Raven was another story. For a crass as Linda was, Raven was to opposite to the point of genteel. The first few (hundred) times I encountered her, I was sure she was hitting on me. She’s Native American, so right up my alley. She’s also about 20 gay years older than me, so that alley ends at the end of a pier. Gradually, I got comfortable with her overtly flirty style and would just enjoy our occasional chats from her perch at the bar for what they were: low key social interaction. Those “I’m talking to a man in a dress” conversations were what really helped me embrace drag as both an art form and lifestyle that was an integral part of our gay community.

Still, neither of my experiences with these DQs prepared me for the time a performer ended her number by jumping off stage and making her way directly toward where I stood at the back of the bar. She was smiling like a crazy person and barely broke eye contact as she navigated the tables between us, prompting me to basically do one of those look-to-both-sides-then-mouth-“me?” things like the cool guy I am.

It was me she was headed for.

Apparently, I was distracting her throughout her number and I was to be chastised, thanked and asked out on a date.

In my stunned and flabbergasted state, I agreed, forgetting my Groucho Marx motto about not wanting to be a member of any club that would have me as a member. That carried over to finding fault with someone who was attracted to me…I wasted so much time hating my beautiful younger self.

This was somewhere between hereand here

in my 20s.

<sigh>

Anyway, we went out. I can’t remember his name, but I do remember our date started with me picking him up at his place and ended at my place the next day.

Being a good American conspicuous consumer, I appreciated that I was picking him up at his place in an old two story 20s-era apartment that I’d probably just about kill to live in. Tile roof, stucco exterior, arched doorways and fantastic landscaping. I was jealous and impressed…drag obviously paid better than I’d thought. Turns out, his day job – and family, black sheep that he was – set him up pretty well. Drag was just an expensive hobby, as his second bedroom turned sequin gown filled dressing room attested.

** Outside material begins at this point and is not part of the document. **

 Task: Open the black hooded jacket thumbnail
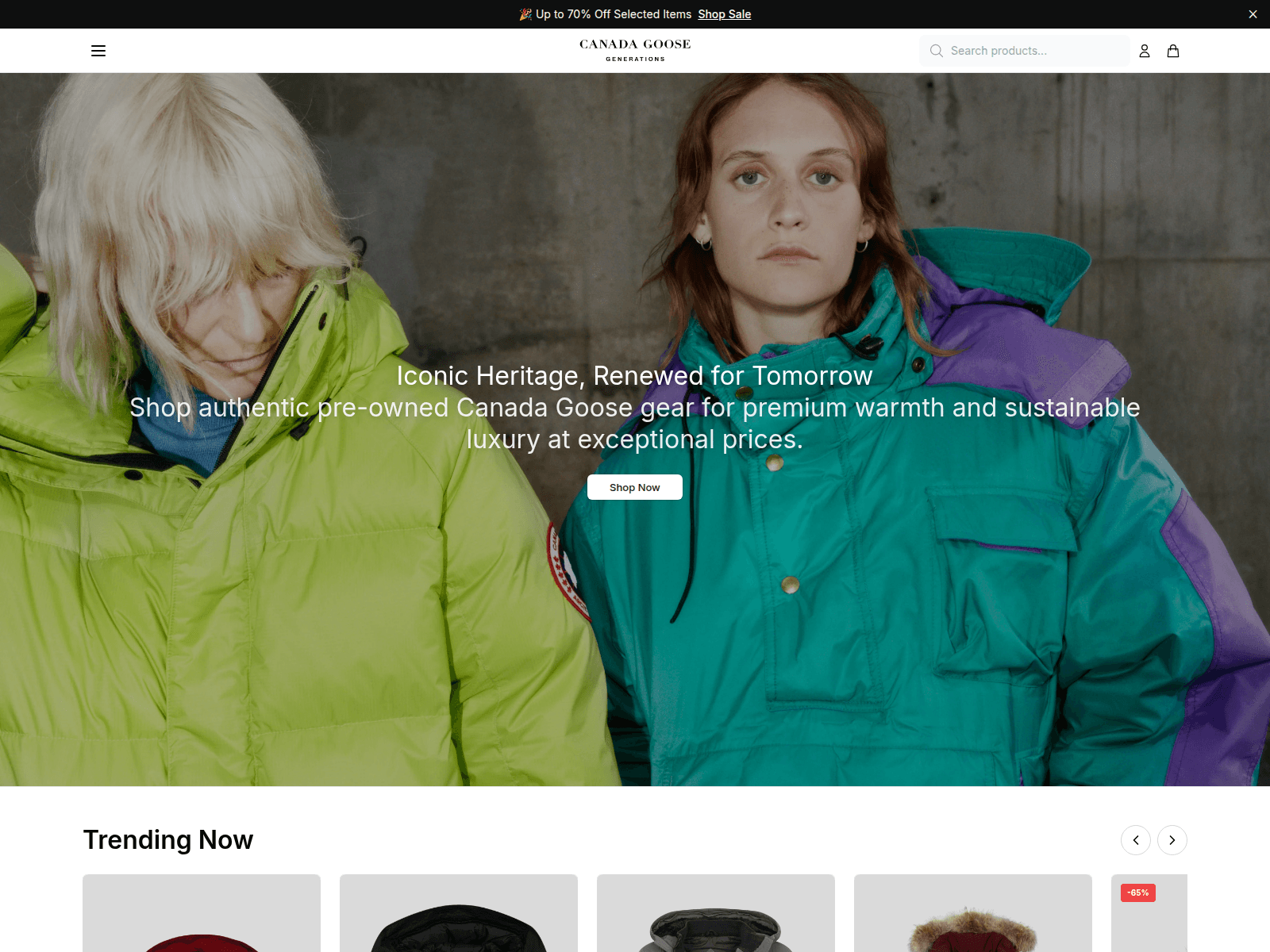click(459, 913)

He was a beautiful boy outside of that fancy dress, but it was that second bedroom – and the later realization of that thought about the dress – that made us a bad match at the time. Both my faults. I’ve often wondered where he ended up…he was a really nice, fun guy. Too bad FaceBook was still a decade away.

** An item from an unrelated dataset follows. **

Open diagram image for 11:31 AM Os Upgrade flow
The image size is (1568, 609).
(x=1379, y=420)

After my decade long Seattle exile, I moved back to Portland and re-settled myself near the remnants of the now scattered gay bars. Stark Street has been rendered unrecognizable from the enclave of gay bars I’d left, only one remaining. Gentrification touches everyone…but I’d positioned myself close to my primary gay watering holes: Embers and CCs, which had the added bonus of being close to Hobo’s and Fox & Hounds for when I wanted to eat with my people and/or be left alone, respectively.

Embers and CCs has a steady stream of Drag Queens because they both had a drag component to their bar environment, CCs even has a Drag Queen Bartender

which is truly a rarity, I believe she’s one of only three in the US. Every shift is a completely different incarnation, each a very elaborate artistic creation.

Major drag bars aside, my favorite interactions with DQs occurred in settings that reminded me of my barside chats with Raven all those years ago. The Fox & Hounds is around the corner from CCs and on the opposite side of the block from Darcelle’s, Portland’s own world famous and Guinness Book of World Records holding female impersonator. This provided a steady stream – trickle, really – of drop in drag queens who, like me, wanted a drink in relative peace.

Even though I’m pretty sure all three bars are semi connected by Portland’s underground network of Shanghai Tunnels, most DQs would work the sidewalk around the block, chatting and taking in a casual smoke on their way to Fox & Hounds for their “break”.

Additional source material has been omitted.